Holdridge, the NSC aide, dismissed the idea in an April 18, 1970, memo to Kissinger, saying that "this one simply won't wash."
"How Perot could get into this process without violating the Geneva Convention and offending the GVN (the South Vietnamese government), not to mention Hanoi, is hard to see," he said.
A 'hopping mad' Ross Perot
Others in the White House were suspicious of Perot as well. A Jan. 17, 1970, memo from White House aide Alexander Butterfield said, "As (White House aide) Chuck Colson has said several times, 'The man bears watching.'"
The outspoken Perot, who ran unsuccessfully for president as an independent in both 1992 and 1996, was equally suspicious of the White House, according to the documents.
In a memo dated Nov. 24, 1970, Butterfield describes a hostile conversation he had with the Texas billionaire, saying, "Ross Perot called late yesterday afternoon to let me know of his disappointment (and disgust) with our procedures for handling those who wish to see the President."
Butterfield said Perot was "hopping mad" and that "his ire was intensified" by a failed attempt earlier that week to free American POWs at a North Vietnamese prison. U.S. troops reached the prison only to find that all the prisoners had been relocated months earlier.
Perot then told Butterfield, "If I had been in charge of this operation you can bet your bottom dollar that the President, at this very moment, would be shaking hands with freed prisoners. We wouldn't have hit just one camp, we would have hit several."
One box of files contained dozens of documents with information on the infamous My Lai massacre, in which U.S. soldiers, led by Army Lt. William Calley, killed and wounded hundreds of unarmed Vietnamese civilians.
Documents show that aides kept Nixon, Kissinger and other top administration officials informed of the ongoing prosecution of Calley and others involved in the incident. In one memo to Nixon, Kissinger floated the possibility of appointing a presidential commission to look into allegations of war crimes in Vietnam in the aftermath of My Lai, if more allegations surfaced.
The Rehnquist nomination
In addition to Vietnam, the Nixon White House was engaged in a domestic battle over the Supreme Court. Nixon and his aides discussed the high court nominations of William Rehnquist and Lewis Powell in a series of memos from December 1971.
The White House expected the Powell nomination to sail through the Senate but feared a possible Democratic filibuster against Rehnquist.
A memo to Nixon from William Timmons, a White House aide on legislative affairs, said that "our vote count is 70 for, 23 against, 5 undeclared and 2 absent. My guess is that we'll lose all five questionables and could suffer some additional defections in our 70 if anti-Rehnquist publicity continues to build. This appears to be (Democratic Sen. Birch) Bayh's strategy in filibustering the nomination."

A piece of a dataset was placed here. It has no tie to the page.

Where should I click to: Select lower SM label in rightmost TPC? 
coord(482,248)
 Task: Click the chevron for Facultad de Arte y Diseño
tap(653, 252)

Bayh is the father of current Sen. Evan Bayh, D-Indiana.
Rehnquist was not filibustered and won confirmation 68-26. Fifteen years later, he was promoted to chief justice, a position he held for 19 years before his death in September. Powell, as expected, was confirmed easily by a vote of 89-1.
Jimmy Hoffa's pardon
Also among the records was the official pardon that Nixon granted to former Teamsters president Jimmy Hoffa on Dec. 23, 1971. Hoffa had been serving a prison sentence for fraud and jury tampering.
Nixon's pardon required that Hoffa "not engage in direct or indirect management of any labor organization" until at least March 1980.
Hoffa, who supported Nixon's 1972 re-election bid, disappeared in 1975. His body has never been found.